• _TEXT SHOWN_
So we really run on business-critical apps.
If they don't work anymore because
of our mistake, then
something at the magnitude of CrowdStrike
could almost happen, right? So if you think
about airlines,
e-commerce sites,
insurance companies, governments,
they all use our software,
your software that you guys are putting out there.
And just phenomenal.
I wanted to touch upon that point
one more time because early on
when Wolfgang was explaining
some of the testing,
I got really concerned for a minute
until I thought it through some more, right?
The idea that you can't test
on like every single OS,
there's all this whole plethora,
there's a whole matrix of OSs or whatever.
And that got me concerned,
which my first concern,
which I still think is somewhat valid,
is the quest for getting software out fast
versus the test,
the compromises we have to make in complete testing.
Right. You know, we're all from probably most of us.
I don't know about you, Marco, but Marco, but from Waterfall, right.
Deployment where it had to be fully tested before anything.
And that was a compliment to you, Marco, because you look younger.
So that leaves like these gaps. Right.
And you said maybe it's running every day, but it's not running with every release because
maybe you have a release every two hours.
However, so that to me thought, well, that's exactly how something like CrowdStrike could
get out.
Right.
Um, but when I thought about it again, the reality is any of the regular testing that's going to go on, the release testing, is going to be hitting those most common pieces, the most common platforms, because it's going to be going on what we're targeting.
So CrowdStrike happened, at least I think, because I have no idea, but that was like every single OS instance.
It was almost like it was never deployed onto any machine, right?
Whereas in this case, you're at least hitting the most major ones.
It's all those edges and all those, the complete matrix that you're not doing.
So the idea of even if you skip that full, if you don't do the full OS test on every release,
you at least have your major ones covered just by your general pipeline testing and all that because that's going to be on that. So at least counter the idea
that it's a huge risk. There's a risk, but it's more for the edge type stuff.
And then to your point, if that edge is 5%, that's still quite a lot
if you take a look at how many people are putting it on. But to create a CrowdStrike level event,
that kind of thing isn't going to happen if you're doing this sort of thing.
Anyway, it was just an observation because I was mentally going through it thinking,
oh my gosh, this is the end of the world and talking myself off of the ledge of,
no, this covers most cases.
So it's an interesting concept and one that you have to consider too of what coverage do we have
if we're not doing the full suite, right?

• _WORK INSTRUCTIONS_
1. Answer these questions from the transcript:
(a) Who was explaining some of the testing early on?
(b) What release interval does the speaker give as an example?
(c) What percentage does the speaker give for the size of the edge?
2. List every kind of organization that the transcript names as using the software.
The listing after the transcript is separate material.

Items in a dataset
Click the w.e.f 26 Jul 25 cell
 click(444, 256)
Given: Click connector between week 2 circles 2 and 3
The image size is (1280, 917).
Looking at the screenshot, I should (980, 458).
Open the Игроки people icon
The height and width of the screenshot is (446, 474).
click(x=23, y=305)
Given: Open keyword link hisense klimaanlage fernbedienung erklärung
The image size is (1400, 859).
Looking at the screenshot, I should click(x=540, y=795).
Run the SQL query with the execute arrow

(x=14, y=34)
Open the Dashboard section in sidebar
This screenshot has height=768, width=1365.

• _ANSWERS TO THIS EXERCISE_
1.
(a) Wolfgang
(b) Every two hours
(c) 5%

2. Airlines, e-commerce sites, insurance companies, governments